Curtis Mayfield

Curtis Mayfield



Curtis Mayfield was an American singer, songwriter, and guitarist who rose to fame as the lead singer of the soul and R&B group The Impressions. Born in Chicago in 1942, Mayfield began singing gospel music in his church choir as a child. He founded The Impressions in 1958 and wrote and produced a string of hits, including "Gypsy Woman," "People Get Ready," and "It's All Right," which became an anthem for the civil rights movement.

In 1970, Mayfield released his solo debut album, Curtis, which featured the hit singles "Move On Up" and "We People Who Are Darker Than Blue." He followed this success with three more solo albums, Roots, Back to the World, and Sweet Exorcist, which all reached the top ten on the R&B chart. In 1975, he released the chart-topping album There's No Place Like America Today, which featured the hit singles "Freddie's Dead" and "Give Me Your Love."
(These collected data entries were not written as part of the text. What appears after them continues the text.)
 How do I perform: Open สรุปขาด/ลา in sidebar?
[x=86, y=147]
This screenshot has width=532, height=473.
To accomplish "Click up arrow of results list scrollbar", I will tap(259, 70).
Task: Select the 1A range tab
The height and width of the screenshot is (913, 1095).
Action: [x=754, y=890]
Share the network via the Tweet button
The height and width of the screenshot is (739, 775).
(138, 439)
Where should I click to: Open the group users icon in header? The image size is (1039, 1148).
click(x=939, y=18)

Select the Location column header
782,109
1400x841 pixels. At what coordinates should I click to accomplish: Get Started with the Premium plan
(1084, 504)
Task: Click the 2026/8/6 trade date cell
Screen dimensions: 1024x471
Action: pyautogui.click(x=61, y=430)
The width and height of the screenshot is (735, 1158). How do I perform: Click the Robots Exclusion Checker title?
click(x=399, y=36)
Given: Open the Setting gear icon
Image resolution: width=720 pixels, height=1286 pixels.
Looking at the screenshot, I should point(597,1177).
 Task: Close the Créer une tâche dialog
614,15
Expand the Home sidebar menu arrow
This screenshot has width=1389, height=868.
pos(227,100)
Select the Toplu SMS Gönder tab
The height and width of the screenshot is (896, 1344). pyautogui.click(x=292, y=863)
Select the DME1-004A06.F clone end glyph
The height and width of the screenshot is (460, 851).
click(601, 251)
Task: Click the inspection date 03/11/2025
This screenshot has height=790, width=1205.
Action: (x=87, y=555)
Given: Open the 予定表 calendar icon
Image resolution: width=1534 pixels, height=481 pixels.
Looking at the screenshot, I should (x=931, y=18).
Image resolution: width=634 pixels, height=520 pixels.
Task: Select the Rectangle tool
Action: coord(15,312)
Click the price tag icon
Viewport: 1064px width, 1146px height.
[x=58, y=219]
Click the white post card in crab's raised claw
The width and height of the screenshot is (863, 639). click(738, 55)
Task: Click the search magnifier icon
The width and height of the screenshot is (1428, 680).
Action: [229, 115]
Throughout his career, Mayfield was an outspoken advocate for civil rights and social justice, writing and singing songs that spoke to the struggles of African Americans and other marginalized people. His song "We People Who Are Darker Than Blue" was the first R&B song to be used in an advertisement, and he was a major influence on the development of funk, soul, and disco music.

In 1990, Mayfield was paralyzed from the neck down after a stage accident, but he continued to write and record music from his wheelchair. His final album, New World Order, was released in 1996. He was inducted into the Rock and Roll Hall of Fame in 1999 and received a Grammy Lifetime Achievement Award in 2005.

Mayfield's influence on popular music is immeasurable. His songs have been sampled or covered by countless artists, including Public Enemy, The Notorious B.I.G., and Beastie Boys. He is remembered as one of the most influential and innovative musicians of the 20th century.